Gernhard became an executive with Big Tree Records set up by Doug Morris. In 1970, he started working with former Sugar Beats member Kent Lavoie, and produced his first record under the pseudonym Lobo, "Me and You and a Dog Named Boo". The record became an international hit, reaching number 5 on the US pop chart, and Gernhard continued to work with Lobo throughout the 1970s. He produced the 1972 hit single "I'd Love You to Want Me", and five Lobo albums on the Big Tree label: Introducing Lobo (1971), Of a Simple Man (1972), Calumet (1973), Just a Singer (1974), and A Cowboy Afraid of Horses (1975), all of which reached the Billboard 200 album chart. Less successfully, Gernhard tried to find success for the Nashville country rock band Duckbutter, and Barry Winslow, the former lead singer of the Royal Guardsmen.

Gernhard and Lobo discovered Jim Stafford, who had been working as a singer-songwriter in local clubs with little success.
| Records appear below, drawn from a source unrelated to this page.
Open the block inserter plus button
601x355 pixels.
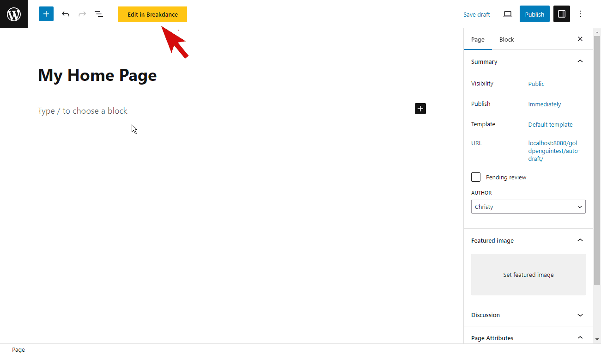coord(46,14)
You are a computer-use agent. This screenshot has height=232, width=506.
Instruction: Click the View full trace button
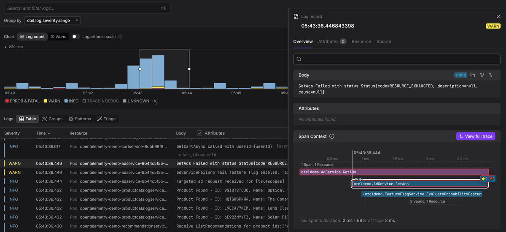click(475, 137)
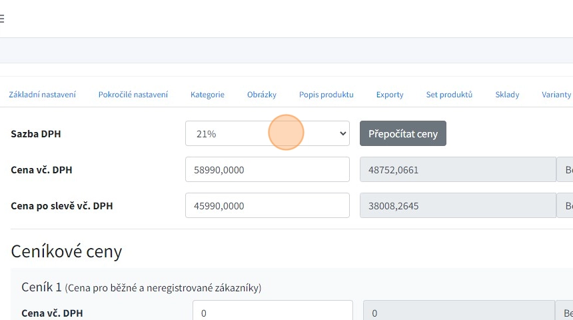Switch to the Základní nastavení tab
The height and width of the screenshot is (320, 573).
click(x=42, y=95)
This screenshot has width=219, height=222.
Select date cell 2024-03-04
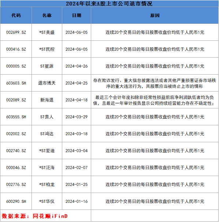[77, 151]
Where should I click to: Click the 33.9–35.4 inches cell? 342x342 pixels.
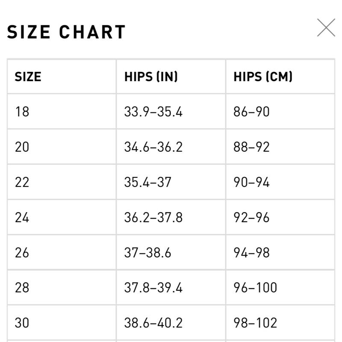(171, 112)
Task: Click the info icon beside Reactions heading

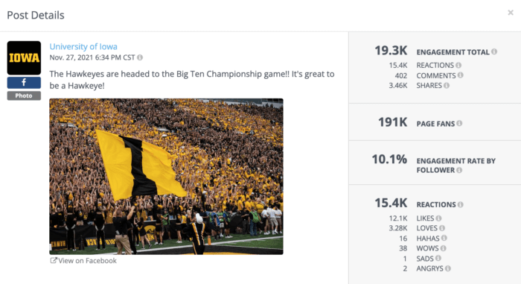Action: click(x=460, y=204)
Gernhard established a connection with Mike Curb, the head of MGM Records, and persuaded him to release Stafford's records. Gernhard and Lobo co-produced Stafford's hits "Spiders & Snakes" – a song written by David Bellamy – "My Girl Bill", and "Wildwood Weed", as well as Stafford's major label debut album (1974) and Not Just Another Pretty Foot (1975).

Gernhard began working more in Los Angeles, and formed a business partnership with actor and producer Tony Scotti, aiming to establish Stafford as a variety show host. They also signed David and his brother Howard Bellamy, as The Bellamy Brothers, and produced "Let Your Love Flow", which rose to number one on the Hot 100 in early 1976. Gernhard also produced the duo's first two albums, Let Your Love Flow (1976) and Plain & Fancy (1977), on Curb Records.
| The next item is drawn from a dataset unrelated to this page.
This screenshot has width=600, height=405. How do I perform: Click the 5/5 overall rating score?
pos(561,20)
Lobo's relationship with Gernhard soured when the singer attempted to gain some of the publishing rights for his songs, which Gernhard controlled. In the later 1970s and early 1980s, Gernhard worked with Hank Williams Jr. – co-producing his album Family Tradition – as well as with the bands Prisoner, Arrogance, and Snuff, with limited success.

He gave up record production, but continued to work with Mike Curb in an executive capacity. From 1992, Gernhard worked for Curb Records in Nashville, Tennessee, in later years as senior vice president responsible for A&R. He developed and promoted country singer Tim McGraw, and later Jo Dee Messina and Rodney Atkins.

Gernhard committed suicide by gunshot in 2008. He had told friends that he was suffering from cancer, but an autopsy found no trace.

Gernhard was married and divorced four times, and had experienced alcoholism and drug misuse. He left his estate to a former childhood sweetheart, with whom he had been out of touch for many years.